Pure and undefiled religion in the sight of God and the Father 
is this, to visit widows and orphans in their distress and 
to keep oneself unspotted from the world. And this text in 1 
Timothy 5, 3 to 16, underscores this reality that God cares for 
the needy. God has compassion. God is kind. And if we've been brought into 
the family of God, and we are participants in the household 
of God, then we must manifest that same sort of compassion, 
that same heart of love, that same heart of kindness and care 
and concern for those needy among us. This is the word of the living 
and true God. May He take these things, seal 
them to our hearts, and as we have cause help us to apply the 
scriptures in each and every situation that faces us as a 
local church that we may do it for his glory and for his honor 
and that we may do it to demonstrate his heart and his manifestation 
of love and kindness to the people that have need in our community. Let us pray.

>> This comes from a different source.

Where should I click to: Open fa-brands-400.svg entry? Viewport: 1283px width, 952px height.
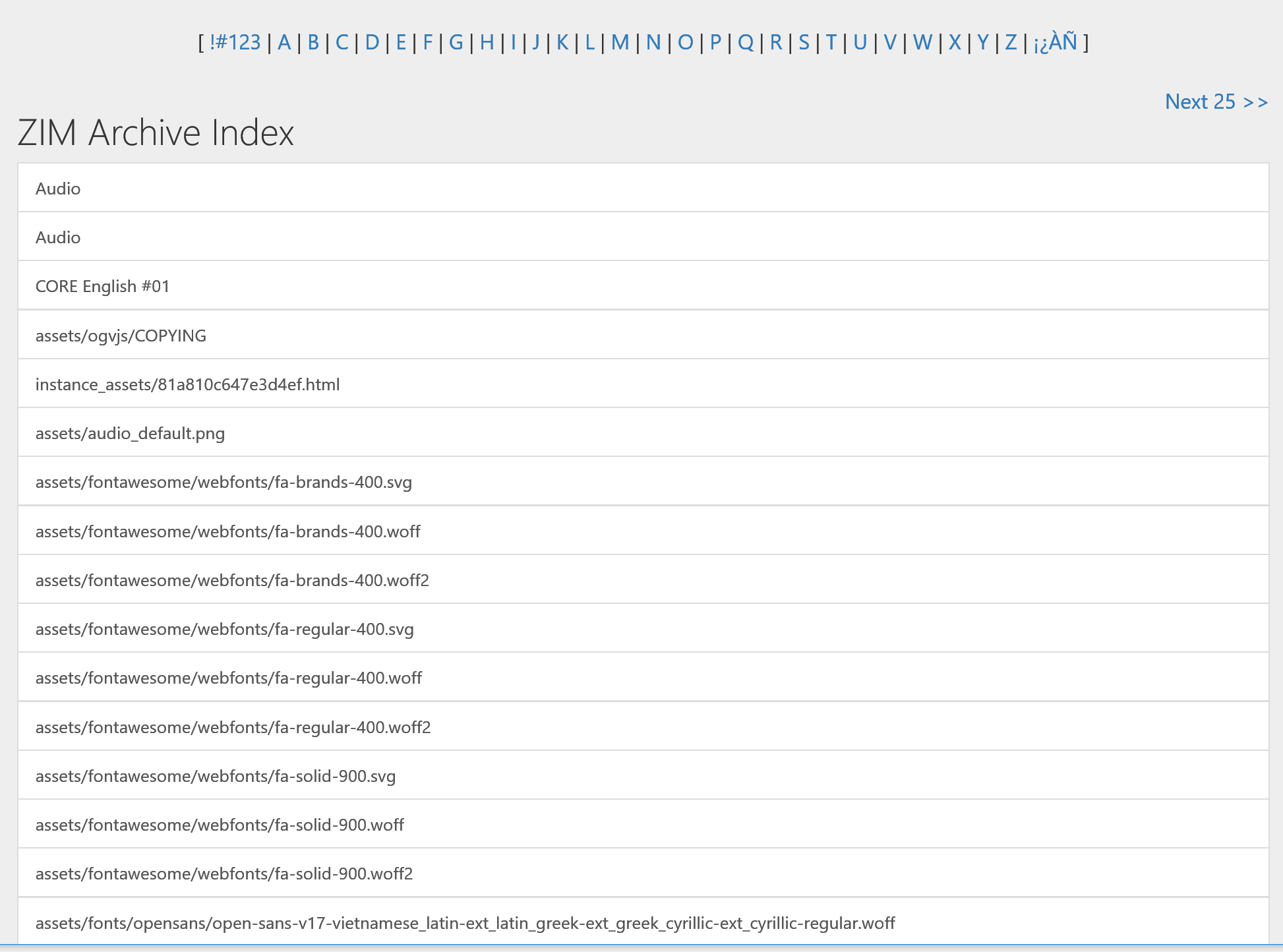pyautogui.click(x=224, y=482)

Our Father we thank 
you for your word and we thank you for its instruction in each 
and every area of our lives. And we thank you for this instruction 
concerning the church as the household of God. We do pray 
that you would help us to understand these things, help us to take 
them to heart, and help us, Lord God, to practice what we find 
in Holy Scripture. And we acknowledge, we confess 
our need and our dependence upon your spirit to guide us, to lead 
us, to direct us in these areas. Go with us now. Watch over us 
in this coming week. Again, look with favor upon this 
local body. Look with favor upon your saints. 
And we pray through Jesus Christ our Lord. Amen.